Activity:
Lines from the one containing "This screenshot has height=334, width=337." to the end of the records, both ends included and exactly as written, are the whole answer, and no pictures go in it.

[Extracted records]
-- -- --

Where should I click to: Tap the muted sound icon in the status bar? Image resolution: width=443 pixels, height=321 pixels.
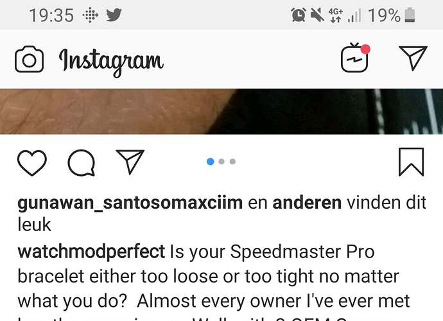(x=317, y=15)
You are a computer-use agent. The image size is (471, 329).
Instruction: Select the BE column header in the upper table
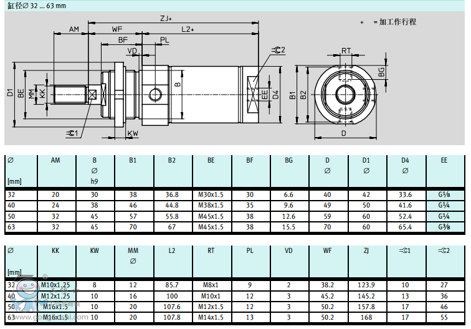pos(211,160)
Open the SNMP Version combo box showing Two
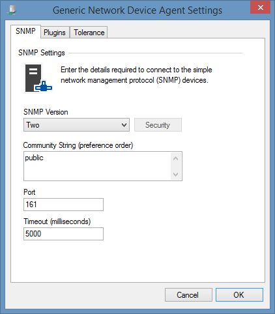 (76, 125)
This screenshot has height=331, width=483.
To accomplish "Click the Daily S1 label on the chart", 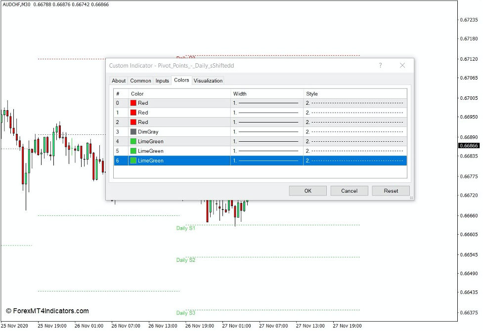I will (185, 229).
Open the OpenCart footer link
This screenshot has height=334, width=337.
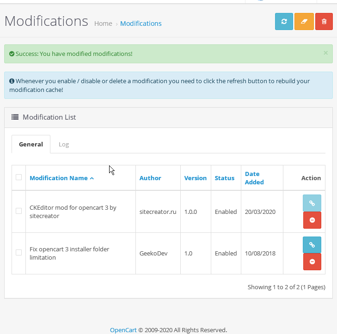(x=123, y=330)
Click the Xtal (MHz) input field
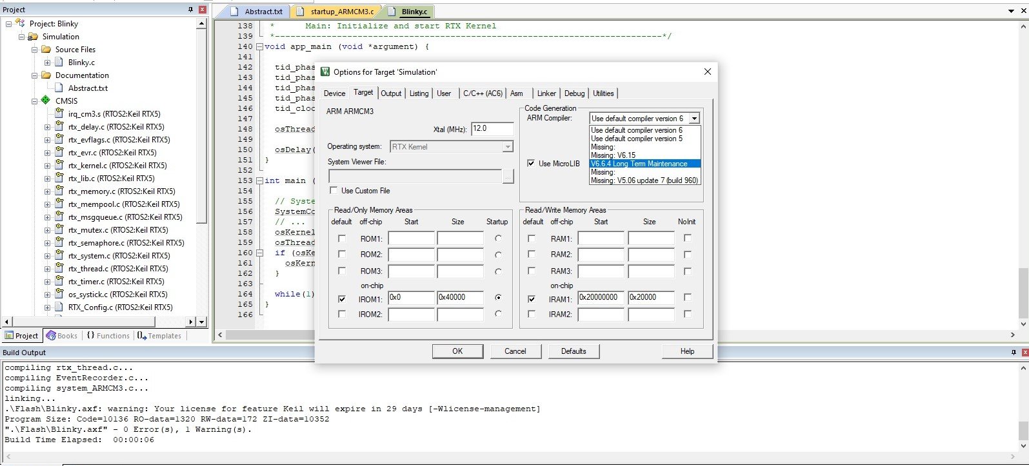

-- -- --

Output of the exercise:
This screenshot has height=334, width=337.
(x=123, y=330)
Click the Xtal (MHz) input field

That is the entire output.